──────── Given passage ────────
Conference Debriefing (31): ASCOLA2022
It is this time of the year when antitrust folks from around the world flood the airports and cause major disruptions in air travel. The reason is: They are all on the move to the next most exciting conference. Rupprecht Podszun attended #ASCOLA2022, the Annual Conference of the Academic Society for Competition Law that took place as an in-person event in Porto, Portugal. He answers the main questions in this Conference Debriefing!
Name of event: 17th Annual Conference of ASCOLA (Academic Society for Competition Law)
Topic: “Competition and Innovation in Digital Markets” – yet the official motto does not count so much, essentially, this is THE place where competition law academics showcase their work.
Place & time: 30 June – 2 July 2022 in Porto, Portugal, at the Universidade Católica Portuguesa.
Host: Professor Sofia Pais hosted with her team – and did a brilliant job. When did you ever see distinguished law professors
rock the boat dance on a boat to Britney Spears? Of course, a lot of prep work is also done by other Ascolians, led by Michal Gal of Haifa University, the President of ASCOLA and its “heart and soul”, as treasurer Peter Picht put it.
Audience: ASCOLA only admits scholars, so discussions are free from enforcer or law firm biases. There were more than 130 people coming from all over the world. For instance, we spotted Rachel Burgess from Australia, Alexandr Svetlicinii from Macau, Sei Shishido from Japan and Sandra Marco Colino from Hong Kong. There was a whole group of South American scholars including Eduardo Gaban and Juliana Oliveira Domingues, Vicente Bagnoli, Vinicius Klein. Some representatives made it from the United States such as Gregory Day, Raz Agranat or Filippo Lancieri (who actually is at ETH Zurich now, but counts as an American scholar in my head). Obviously, most participants are European. There is a good mix of established names and up-and-coming names of very, very strong PhD researchers and young post-docs.
And now to the Q&A:
Let’s go into detail then: You danced to Britney Spears!?
Oh, sorry, I cannot go into details here, and we all hope that the videos are safely stored in non-accessible data silos. But Liesbet van Acker from KU Leuven proved to be multi-talented. She is not only a very promising competition law researcher – she spoke on vertical agreements and sustainability – but may also have a career as a party DJane who knows what makes these introverted scholars dance. And then, “Hit me baby one more time” could also be an antitrust anthem…
Indeed, I can imagine a Google representative sing that tune to Margarete Vestager!
Or Margarete Vestager sings it to the European court judges who slapped DG Competition quite heftily in cases such as Qualcomm or Intel or BTS.
BTS, that Korean boy group?
Ah, no, sorry, I had left the dancefloor topic already… BTS stands for Big Tax Struggle. Remember: The Commission tries to make firms like Apple or Amazon pay taxes, but that’s tougher than you might think. Speaking of Korea, though, reminds me of the panel I chaired where Sangyun Lee from Korea University spoke on abuse of economic dependence. Sangyun’s social media is a reliable source of information when it comes to Korean developments. In his paper at Ascola, he sets out a conceptual approach to cases of dependency, distinguishing between power to do something, so determining outcomes, versus power over someone, i.e. forcing others. An exciting concept! In the same panel, Marco Botta (EUI) mapped the laws on exploitative abuse.
──────── Recorded information ────────
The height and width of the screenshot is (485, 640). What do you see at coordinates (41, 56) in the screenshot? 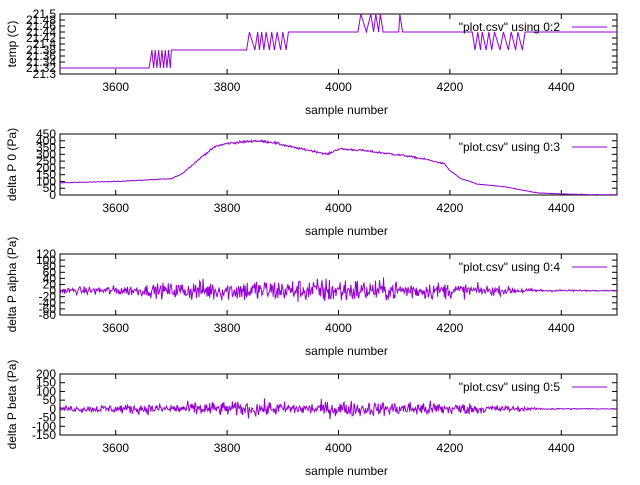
────────
§ **What to do**
1) In the conference debriefing, which university hosted the 2022 ASCOLA conference in Porto?
2) Return the part of the conference debriefing between "Conference Debriefing (31): ASCOLA2022" and "this Conference Debriefing!", inclusive.

§ **Your responses**
1) The Universidade Católica Portuguesa.

2)
Conference Debriefing (31): ASCOLA2022
It is this time of the year when antitrust folks from around the world flood the airports and cause major disruptions in air travel. The reason is: They are all on the move to the next most exciting conference. Rupprecht Podszun attended #ASCOLA2022, the Annual Conference of the Academic Society for Competition Law that took place as an in-person event in Porto, Portugal. He answers the main questions in this Conference Debriefing!